EXTRAIT FOURNI:
· · · · · · ·
Shadowtime [Temps d’ombre]
texte intégral ici
un opéra – musique de Brian Ferneyhough, livret de Charles Bernstein

Shadowtime est un “opéra de la pensée” basé sur l’œuvre et la vie de Walter Benjamin (1892-1940). Benjamin est l’un des plus grands philosophes et critiques culturels du vingtième siècle. Né à Berlin, il mourut à la frontière espagnole alors qu’il tentait d’échapper au destin qui attendait la plupart de ses semblables, Juifs d’Europe centrale. Dans ses sept scènes, Shadowtime explore certains des thèmes majeurs de l’œuvre de Benjamin, y compris les natures entrelacées de l’histoire, du temps, de l’éphémère, de l’intemporalité, du langage et de la mélancolie ; les perspectives d’une politique de gauche transformationnelle ; la connexité du langage, des choses et du cosmos ; et le rôle de la matérialité dialectique, de l’aura, de l’interprétation et de la traduction en art. Commençant au dernier soir de la vie de Benjamin, Shadowtime propose un déroulement alternatif des événements de cette nuit fatale. S’ouvrant sur un monde d’ombres, de fantômes, de morts, Shadowtime investit une période de l’histoire humaine où la lumière vacilla puis fut perdue.

Scènes

I. Anges nouveaux / Échecs passagers (Prologue)
Niveau 1 : Le conférencier
Niveau 2 : Radio (1940)
Niveau 3 : Temps de guerre (Frontière espagnole, 1940) : L’aubergiste, Henny Gurland, Benjamin, le docteur
Niveau 4 : Temps de réflexion (Mémoire + Pensée) (Berlin, 1917) : Benjamin dialogue avec Dora Kellner (Benjamin)
Niveau 5 : Cinq comptines pour Stefan Benjamin
Niveau 6 : Temps rédempteur (Triple exposé) Benjamin dialogue séparément avec Gershom Scholem et Hölderlin (qui apparaît en pseudo-Benjamin et en Scardanelli)
· · · · · · ·
DONNÉES FOURNIES:

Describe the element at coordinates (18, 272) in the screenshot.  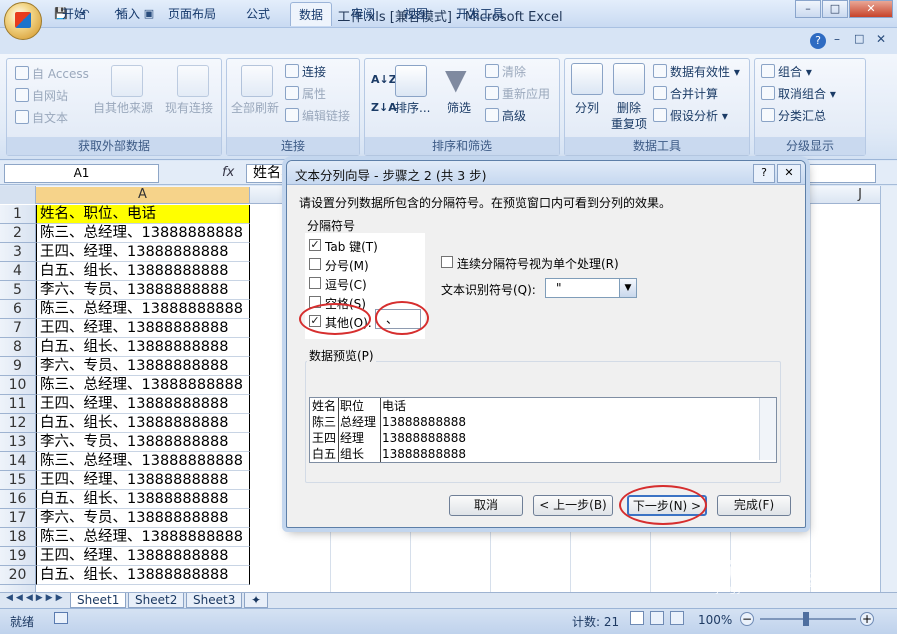
I see `row-header: 4` at that location.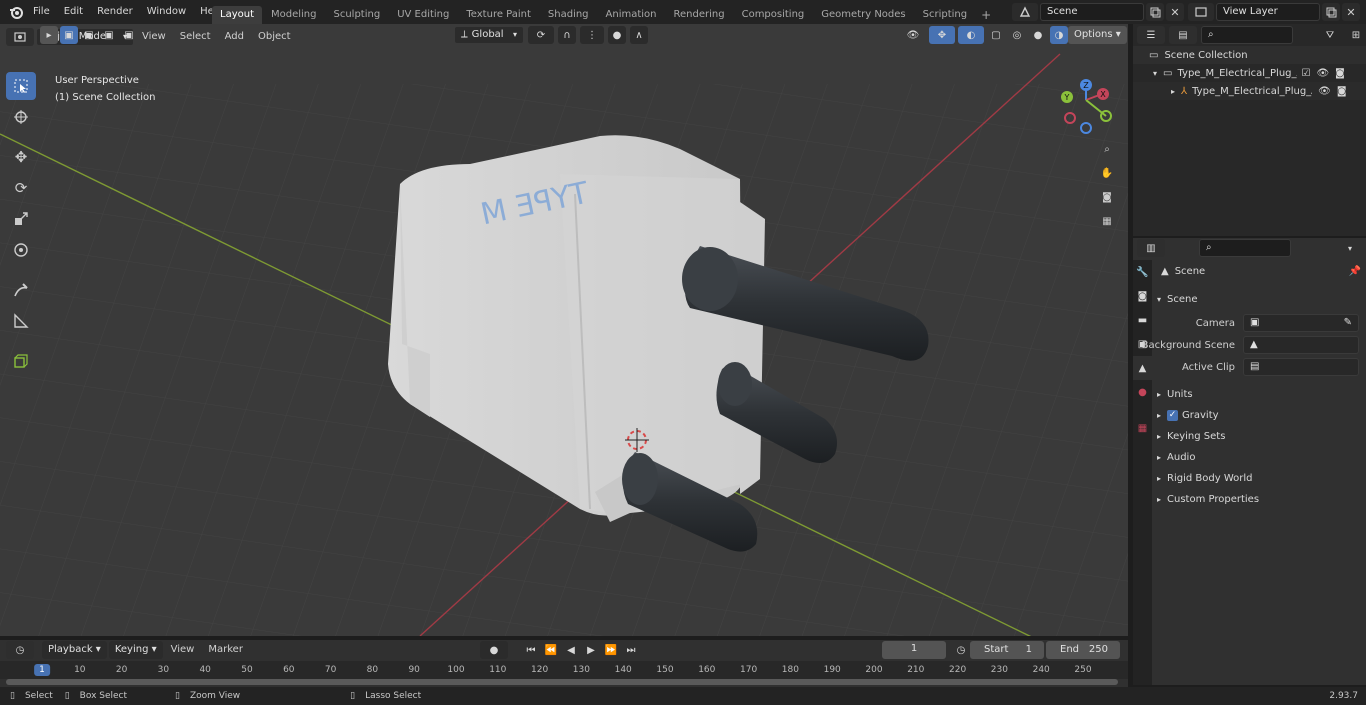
· · · · · · ·
CONSIGNE:
Pouvez-vous recopier à l'identique, du début à la fin, l'extrait ci-dessus sur l'opéra Shadowtime ?

RÉPONSE PROPOSÉE:
Shadowtime [Temps d’ombre]
texte intégral ici
un opéra – musique de Brian Ferneyhough, livret de Charles Bernstein

Shadowtime est un “opéra de la pensée” basé sur l’œuvre et la vie de Walter Benjamin (1892-1940). Benjamin est l’un des plus grands philosophes et critiques culturels du vingtième siècle. Né à Berlin, il mourut à la frontière espagnole alors qu’il tentait d’échapper au destin qui attendait la plupart de ses semblables, Juifs d’Europe centrale. Dans ses sept scènes, Shadowtime explore certains des thèmes majeurs de l’œuvre de Benjamin, y compris les natures entrelacées de l’histoire, du temps, de l’éphémère, de l’intemporalité, du langage et de la mélancolie ; les perspectives d’une politique de gauche transformationnelle ; la connexité du langage, des choses et du cosmos ; et le rôle de la matérialité dialectique, de l’aura, de l’interprétation et de la traduction en art. Commençant au dernier soir de la vie de Benjamin, Shadowtime propose un déroulement alternatif des événements de cette nuit fatale. S’ouvrant sur un monde d’ombres, de fantômes, de morts, Shadowtime investit une période de l’histoire humaine où la lumière vacilla puis fut perdue.

Scènes

I. Anges nouveaux / Échecs passagers (Prologue)
Niveau 1 : Le conférencier
Niveau 2 : Radio (1940)
Niveau 3 : Temps de guerre (Frontière espagnole, 1940) : L’aubergiste, Henny Gurland, Benjamin, le docteur
Niveau 4 : Temps de réflexion (Mémoire + Pensée) (Berlin, 1917) : Benjamin dialogue avec Dora Kellner (Benjamin)
Niveau 5 : Cinq comptines pour Stefan Benjamin
Niveau 6 : Temps rédempteur (Triple exposé) Benjamin dialogue séparément avec Gershom Scholem et Hölderlin (qui apparaît en pseudo-Benjamin et en Scardanelli)